Entries from a data source:
* * * * * * * * *

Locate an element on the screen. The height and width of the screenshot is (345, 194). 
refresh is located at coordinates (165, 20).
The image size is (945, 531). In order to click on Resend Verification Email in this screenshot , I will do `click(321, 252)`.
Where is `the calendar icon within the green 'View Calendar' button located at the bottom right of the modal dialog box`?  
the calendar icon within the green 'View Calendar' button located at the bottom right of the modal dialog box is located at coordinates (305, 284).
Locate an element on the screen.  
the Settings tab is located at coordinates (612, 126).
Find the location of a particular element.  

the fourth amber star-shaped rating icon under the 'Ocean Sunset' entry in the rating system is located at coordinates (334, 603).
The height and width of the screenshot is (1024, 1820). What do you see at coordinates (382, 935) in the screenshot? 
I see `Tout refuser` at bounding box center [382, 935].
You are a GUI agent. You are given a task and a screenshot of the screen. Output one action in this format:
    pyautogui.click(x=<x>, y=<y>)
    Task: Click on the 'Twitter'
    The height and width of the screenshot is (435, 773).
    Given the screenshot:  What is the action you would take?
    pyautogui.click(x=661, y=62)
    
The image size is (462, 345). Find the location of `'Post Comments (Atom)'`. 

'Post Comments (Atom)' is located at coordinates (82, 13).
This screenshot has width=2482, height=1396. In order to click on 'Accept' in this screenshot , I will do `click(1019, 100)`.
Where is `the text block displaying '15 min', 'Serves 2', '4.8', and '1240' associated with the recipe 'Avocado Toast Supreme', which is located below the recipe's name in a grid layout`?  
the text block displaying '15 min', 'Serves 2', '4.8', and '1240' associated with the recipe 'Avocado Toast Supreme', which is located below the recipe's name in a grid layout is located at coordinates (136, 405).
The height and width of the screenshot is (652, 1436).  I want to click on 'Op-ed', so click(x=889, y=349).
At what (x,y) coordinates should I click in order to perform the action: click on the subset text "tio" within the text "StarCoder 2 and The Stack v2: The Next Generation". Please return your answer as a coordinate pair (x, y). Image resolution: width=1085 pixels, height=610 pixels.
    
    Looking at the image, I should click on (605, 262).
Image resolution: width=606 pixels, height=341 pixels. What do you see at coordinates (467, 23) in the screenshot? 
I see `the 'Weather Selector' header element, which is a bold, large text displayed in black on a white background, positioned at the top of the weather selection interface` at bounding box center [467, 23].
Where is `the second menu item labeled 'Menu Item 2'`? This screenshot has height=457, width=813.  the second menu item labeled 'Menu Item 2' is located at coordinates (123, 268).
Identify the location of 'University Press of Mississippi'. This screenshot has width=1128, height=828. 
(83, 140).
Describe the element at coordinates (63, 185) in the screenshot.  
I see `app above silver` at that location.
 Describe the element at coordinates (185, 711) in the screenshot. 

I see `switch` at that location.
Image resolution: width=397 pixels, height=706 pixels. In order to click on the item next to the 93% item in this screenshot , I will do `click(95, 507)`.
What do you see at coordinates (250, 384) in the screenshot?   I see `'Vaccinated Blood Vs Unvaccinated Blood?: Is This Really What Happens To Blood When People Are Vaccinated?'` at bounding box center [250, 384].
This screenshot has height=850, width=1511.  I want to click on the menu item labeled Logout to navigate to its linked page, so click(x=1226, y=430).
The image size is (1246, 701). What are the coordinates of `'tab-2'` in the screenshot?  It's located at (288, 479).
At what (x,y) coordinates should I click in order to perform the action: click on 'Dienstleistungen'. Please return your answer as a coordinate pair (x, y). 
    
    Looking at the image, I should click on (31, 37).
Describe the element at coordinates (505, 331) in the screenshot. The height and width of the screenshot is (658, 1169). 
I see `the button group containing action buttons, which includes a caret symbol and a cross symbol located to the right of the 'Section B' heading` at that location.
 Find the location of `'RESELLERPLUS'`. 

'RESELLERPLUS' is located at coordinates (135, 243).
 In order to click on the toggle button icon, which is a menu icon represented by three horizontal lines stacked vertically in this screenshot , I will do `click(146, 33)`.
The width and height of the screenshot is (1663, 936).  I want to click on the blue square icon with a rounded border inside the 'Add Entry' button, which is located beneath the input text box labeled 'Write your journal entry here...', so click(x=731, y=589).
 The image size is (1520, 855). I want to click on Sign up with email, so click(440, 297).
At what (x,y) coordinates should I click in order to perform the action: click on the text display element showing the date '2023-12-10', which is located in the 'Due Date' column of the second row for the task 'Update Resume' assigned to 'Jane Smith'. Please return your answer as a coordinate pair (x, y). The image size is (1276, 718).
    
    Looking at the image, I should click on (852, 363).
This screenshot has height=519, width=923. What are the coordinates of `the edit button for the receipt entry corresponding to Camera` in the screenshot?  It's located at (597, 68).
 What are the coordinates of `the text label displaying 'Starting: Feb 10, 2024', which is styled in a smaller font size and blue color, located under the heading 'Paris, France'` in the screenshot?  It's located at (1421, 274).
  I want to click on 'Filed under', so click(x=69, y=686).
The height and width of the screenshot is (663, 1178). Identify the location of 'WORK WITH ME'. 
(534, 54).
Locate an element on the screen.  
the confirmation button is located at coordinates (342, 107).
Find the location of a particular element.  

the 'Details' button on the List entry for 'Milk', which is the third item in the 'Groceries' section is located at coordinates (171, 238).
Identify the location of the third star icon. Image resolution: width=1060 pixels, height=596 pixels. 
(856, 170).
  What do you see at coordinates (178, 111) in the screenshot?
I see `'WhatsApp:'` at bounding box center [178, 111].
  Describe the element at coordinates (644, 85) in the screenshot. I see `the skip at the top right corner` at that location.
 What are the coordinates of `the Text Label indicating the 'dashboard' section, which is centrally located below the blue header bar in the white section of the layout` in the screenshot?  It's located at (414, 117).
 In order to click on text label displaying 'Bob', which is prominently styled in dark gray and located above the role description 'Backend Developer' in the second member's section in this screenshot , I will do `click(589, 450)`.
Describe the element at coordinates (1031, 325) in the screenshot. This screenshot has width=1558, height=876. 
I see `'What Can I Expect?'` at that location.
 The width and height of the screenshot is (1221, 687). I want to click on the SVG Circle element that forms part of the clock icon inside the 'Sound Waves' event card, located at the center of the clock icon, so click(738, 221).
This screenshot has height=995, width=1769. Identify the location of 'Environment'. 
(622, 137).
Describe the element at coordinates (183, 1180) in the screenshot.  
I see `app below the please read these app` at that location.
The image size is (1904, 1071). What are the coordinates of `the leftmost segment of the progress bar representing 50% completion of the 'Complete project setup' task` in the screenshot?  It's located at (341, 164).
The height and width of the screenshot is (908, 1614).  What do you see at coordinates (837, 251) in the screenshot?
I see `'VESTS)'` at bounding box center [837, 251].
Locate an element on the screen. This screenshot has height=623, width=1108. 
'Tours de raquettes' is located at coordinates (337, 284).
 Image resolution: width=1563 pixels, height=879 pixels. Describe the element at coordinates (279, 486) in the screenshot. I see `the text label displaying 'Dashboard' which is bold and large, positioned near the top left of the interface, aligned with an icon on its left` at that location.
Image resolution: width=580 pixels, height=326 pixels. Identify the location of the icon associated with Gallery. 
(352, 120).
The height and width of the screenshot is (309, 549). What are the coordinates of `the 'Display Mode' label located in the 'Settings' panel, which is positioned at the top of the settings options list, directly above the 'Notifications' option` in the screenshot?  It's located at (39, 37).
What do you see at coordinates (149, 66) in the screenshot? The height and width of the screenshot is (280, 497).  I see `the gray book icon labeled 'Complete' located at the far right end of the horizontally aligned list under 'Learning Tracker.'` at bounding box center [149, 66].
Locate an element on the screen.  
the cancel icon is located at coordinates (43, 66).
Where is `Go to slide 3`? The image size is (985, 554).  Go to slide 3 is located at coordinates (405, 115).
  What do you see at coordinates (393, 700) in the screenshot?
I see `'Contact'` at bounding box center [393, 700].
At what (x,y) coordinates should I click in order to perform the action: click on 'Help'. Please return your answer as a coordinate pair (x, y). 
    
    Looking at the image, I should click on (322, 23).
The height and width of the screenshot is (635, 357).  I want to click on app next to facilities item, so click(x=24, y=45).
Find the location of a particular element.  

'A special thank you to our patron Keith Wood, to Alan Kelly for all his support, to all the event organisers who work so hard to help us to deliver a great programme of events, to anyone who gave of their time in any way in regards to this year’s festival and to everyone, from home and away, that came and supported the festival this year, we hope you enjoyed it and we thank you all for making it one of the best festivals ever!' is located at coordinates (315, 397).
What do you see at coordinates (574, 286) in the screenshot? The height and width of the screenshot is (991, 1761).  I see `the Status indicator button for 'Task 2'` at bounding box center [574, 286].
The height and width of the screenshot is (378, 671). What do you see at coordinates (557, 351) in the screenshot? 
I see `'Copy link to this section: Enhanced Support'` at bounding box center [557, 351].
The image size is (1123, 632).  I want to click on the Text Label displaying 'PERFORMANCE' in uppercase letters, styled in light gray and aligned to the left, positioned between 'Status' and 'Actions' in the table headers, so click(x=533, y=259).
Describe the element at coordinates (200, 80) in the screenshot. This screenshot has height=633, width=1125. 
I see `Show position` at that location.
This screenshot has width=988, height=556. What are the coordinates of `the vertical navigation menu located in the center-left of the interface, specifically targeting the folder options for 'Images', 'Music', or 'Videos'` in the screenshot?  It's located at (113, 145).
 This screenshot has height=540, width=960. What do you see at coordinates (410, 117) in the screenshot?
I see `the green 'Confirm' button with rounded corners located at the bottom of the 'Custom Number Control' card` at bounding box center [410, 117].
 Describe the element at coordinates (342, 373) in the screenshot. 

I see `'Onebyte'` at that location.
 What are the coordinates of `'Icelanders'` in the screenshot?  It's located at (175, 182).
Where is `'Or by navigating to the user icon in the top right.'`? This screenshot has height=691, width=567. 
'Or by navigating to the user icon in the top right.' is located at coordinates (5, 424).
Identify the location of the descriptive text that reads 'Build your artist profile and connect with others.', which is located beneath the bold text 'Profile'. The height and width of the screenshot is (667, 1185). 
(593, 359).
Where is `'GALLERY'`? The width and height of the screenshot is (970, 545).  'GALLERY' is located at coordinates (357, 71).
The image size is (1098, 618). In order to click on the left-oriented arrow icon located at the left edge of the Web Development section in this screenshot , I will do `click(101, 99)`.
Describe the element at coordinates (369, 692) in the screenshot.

* * * * * * * * *

- [What the task requires]: Report, copied in full, every line of the entries above that contains the word "recipe". Matching is case-sensitive.

- [Solved problem]:
Where is `the text block displaying '15 min', 'Serves 2', '4.8', and '1240' associated with the recipe 'Avocado Toast Supreme', which is located below the recipe's name in a grid layout`?  
the text block displaying '15 min', 'Serves 2', '4.8', and '1240' associated with the recipe 'Avocado Toast Supreme', which is located below the recipe's name in a grid layout is located at coordinates (136, 405).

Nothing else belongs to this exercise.